Nothing but the lines from the one containing "Task: Close the Matter AI window" through the last line of the records below should be copied, exactly and without pictures.

*** DATA EXCERPTS ***

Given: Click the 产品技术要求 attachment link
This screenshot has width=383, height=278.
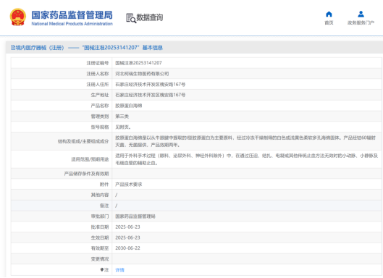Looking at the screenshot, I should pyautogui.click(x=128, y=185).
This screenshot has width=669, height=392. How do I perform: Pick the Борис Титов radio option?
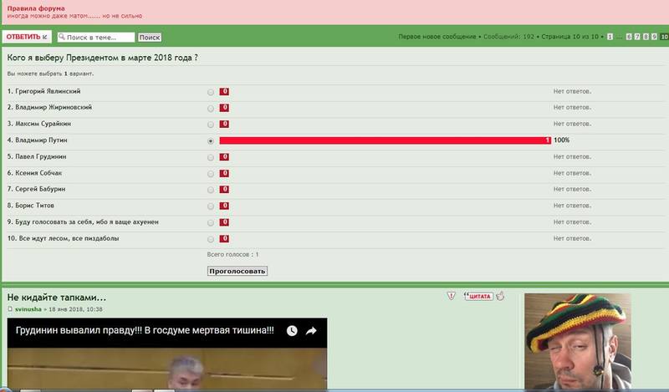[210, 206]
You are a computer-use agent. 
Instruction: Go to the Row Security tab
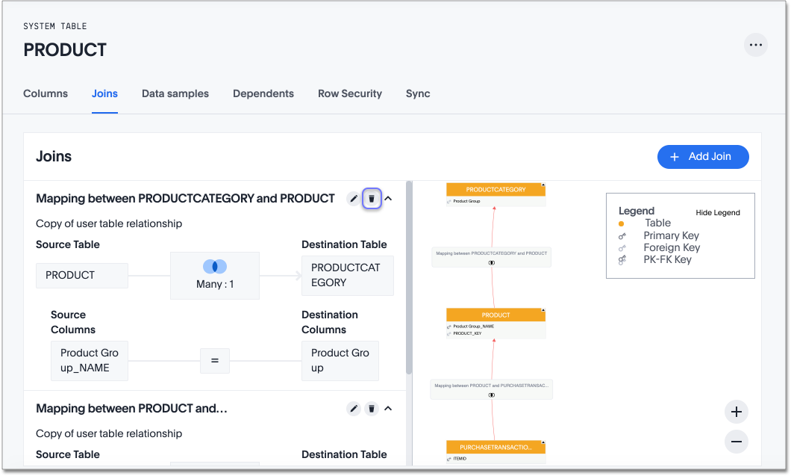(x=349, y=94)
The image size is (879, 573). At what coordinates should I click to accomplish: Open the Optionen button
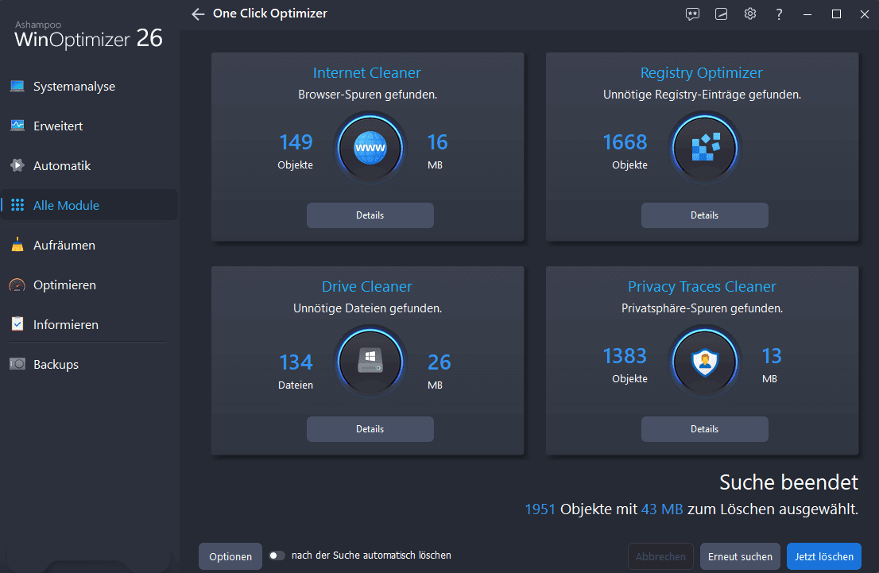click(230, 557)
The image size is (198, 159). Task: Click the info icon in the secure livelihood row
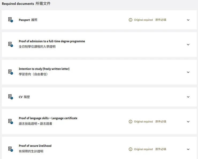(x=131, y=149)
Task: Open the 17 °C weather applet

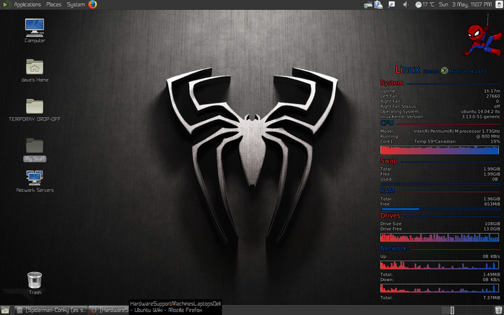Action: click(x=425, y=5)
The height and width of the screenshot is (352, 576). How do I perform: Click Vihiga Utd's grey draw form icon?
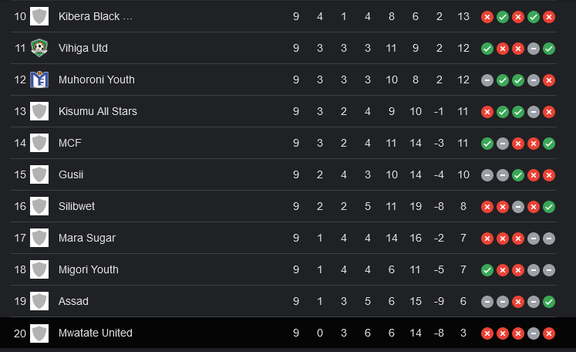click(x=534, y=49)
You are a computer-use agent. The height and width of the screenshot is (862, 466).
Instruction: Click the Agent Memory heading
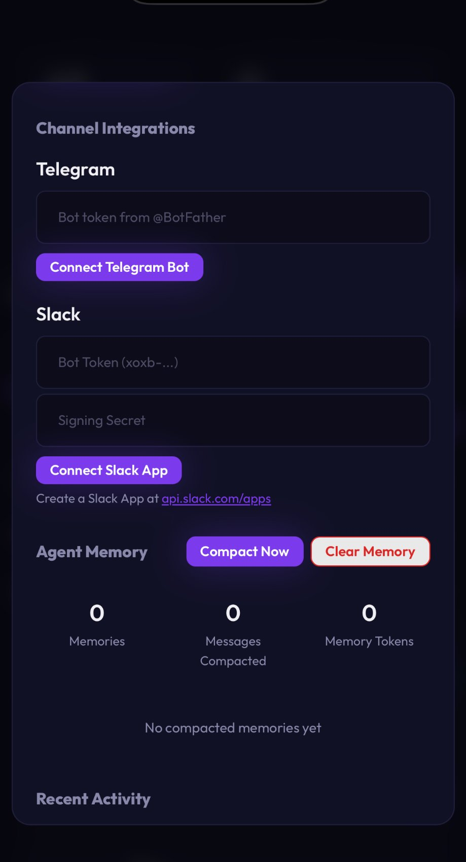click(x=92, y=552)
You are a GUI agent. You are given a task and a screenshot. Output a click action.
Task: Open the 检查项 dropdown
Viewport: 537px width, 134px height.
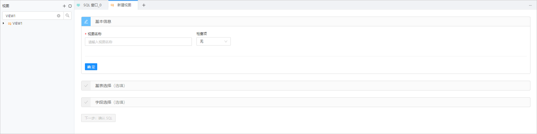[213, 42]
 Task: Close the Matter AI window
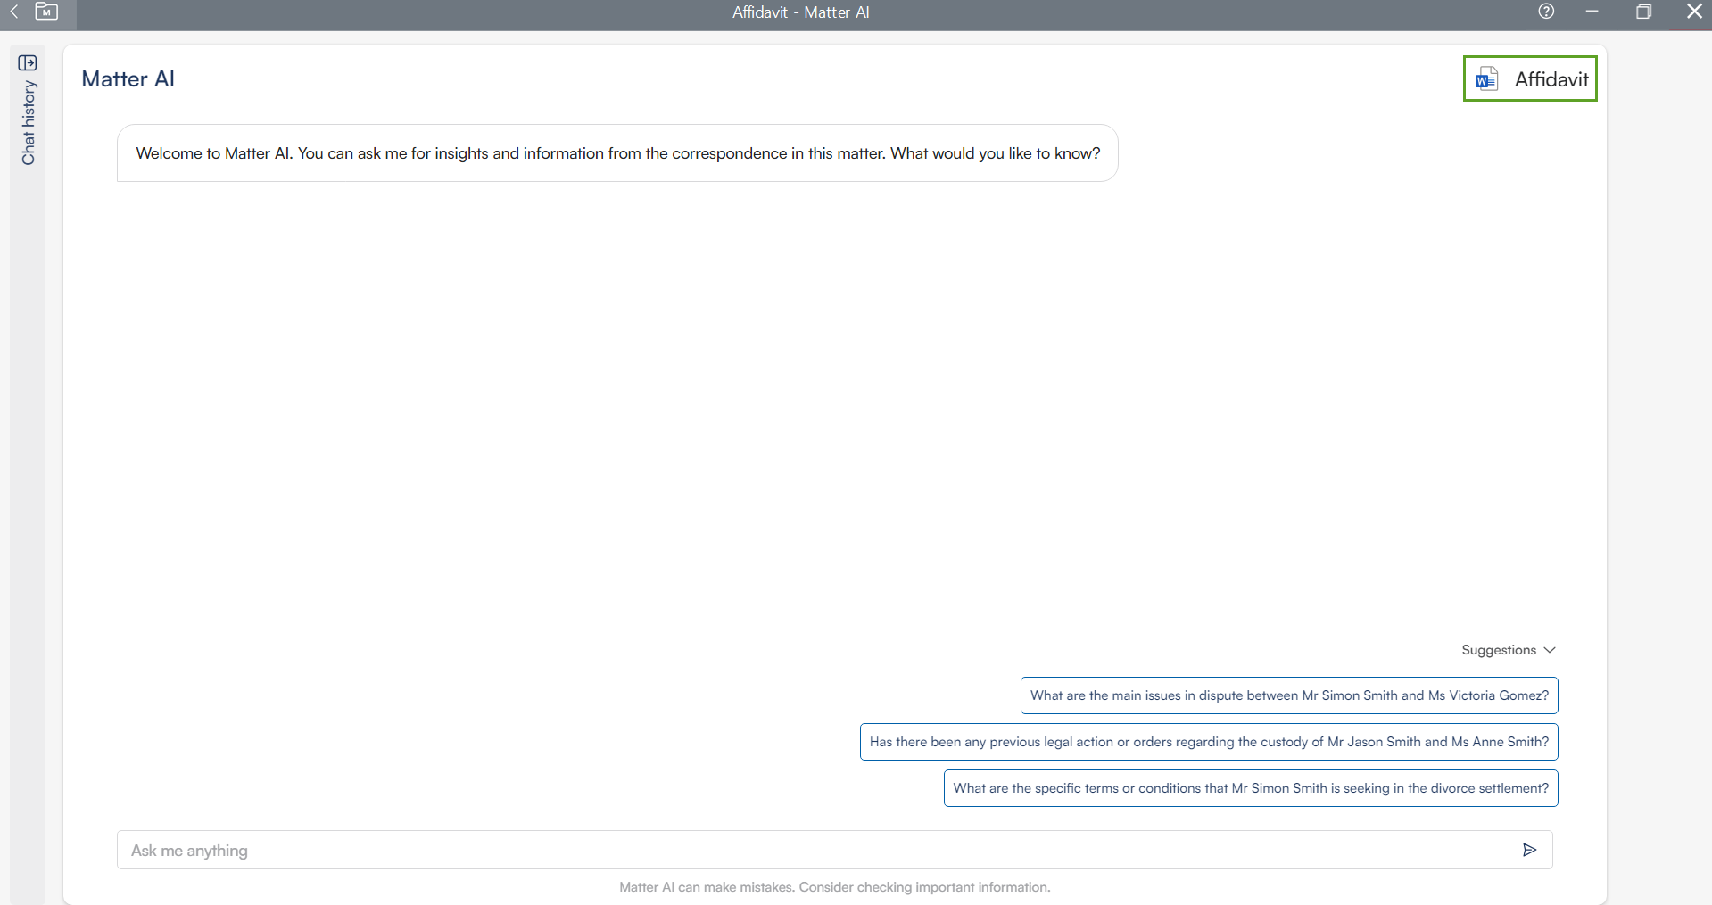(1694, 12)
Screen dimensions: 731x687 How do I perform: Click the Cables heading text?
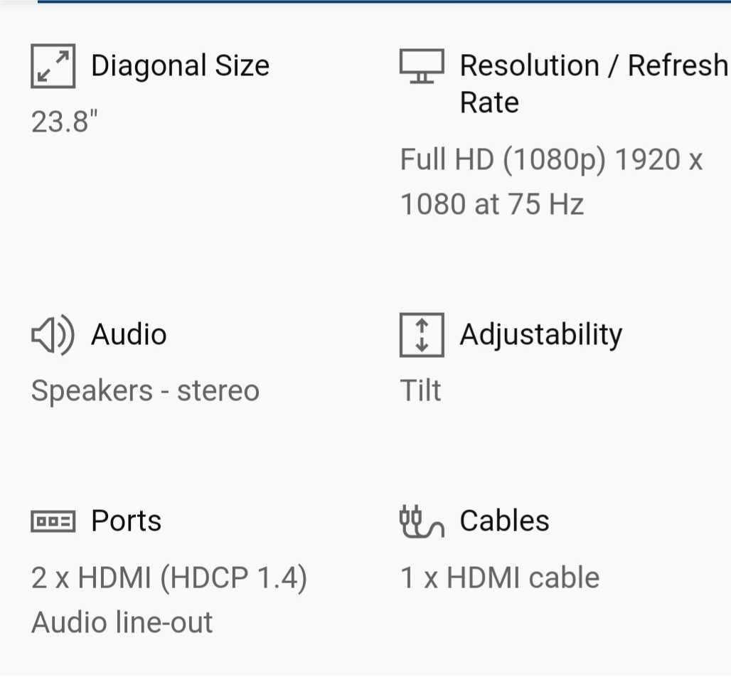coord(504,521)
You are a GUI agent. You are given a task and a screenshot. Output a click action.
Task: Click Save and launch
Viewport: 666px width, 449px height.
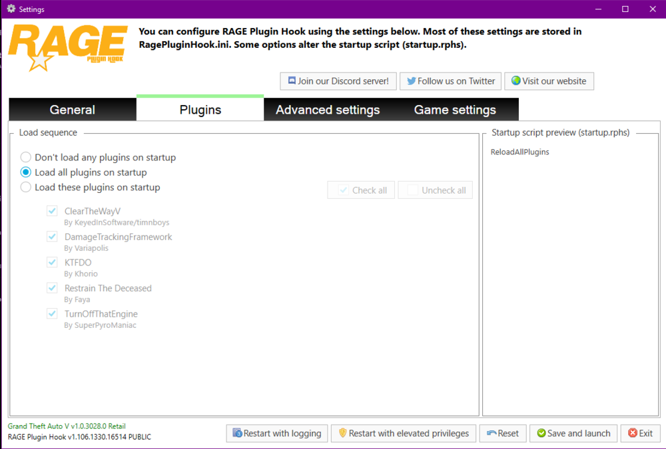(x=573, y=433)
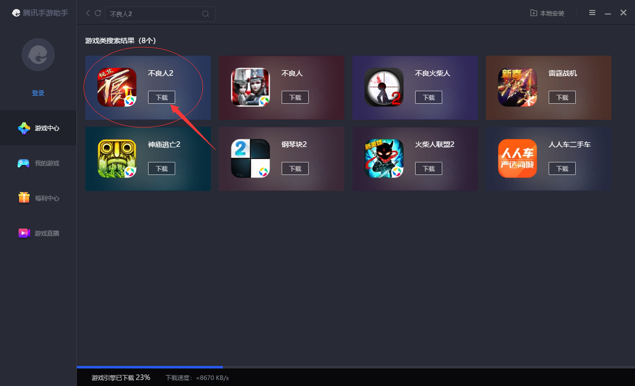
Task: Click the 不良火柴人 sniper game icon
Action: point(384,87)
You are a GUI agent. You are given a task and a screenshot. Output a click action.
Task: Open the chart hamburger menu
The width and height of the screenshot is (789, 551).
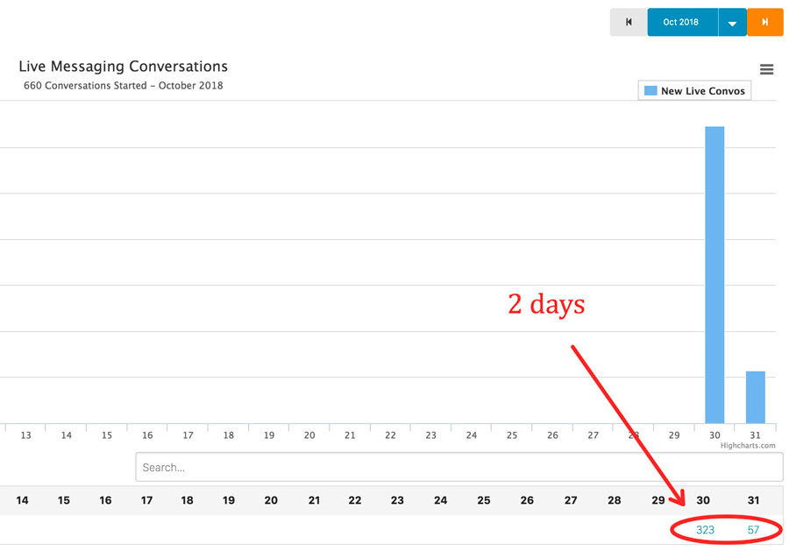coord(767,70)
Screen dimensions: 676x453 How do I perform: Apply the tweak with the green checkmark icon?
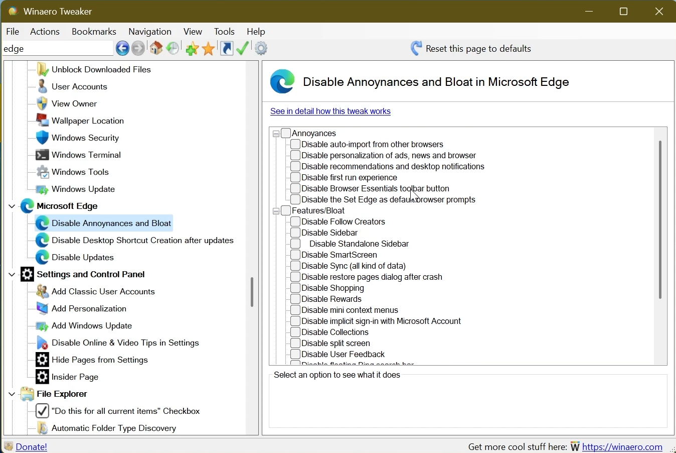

*** End of DATA EXCERPTS ***

◆ EXERCISE OUTPUT:
 Task: Close the Matter AI window
(1694, 12)
Screen dimensions: 731x687 How do I perform: Click the Cables heading text?
coord(504,521)
You are a GUI agent. You are given a task and a screenshot. Output a click action.
Task: Click Save and launch
Viewport: 666px width, 449px height.
(x=573, y=433)
Task: Click the 不良火柴人 sniper game icon
Action: point(384,87)
You are a GUI agent. You are given a task and a screenshot. Output a click action.
Task: Open the chart hamburger menu
The width and height of the screenshot is (789, 551).
coord(767,70)
Screen dimensions: 676x453 How do I perform: Apply the tweak with the green checkmark icon?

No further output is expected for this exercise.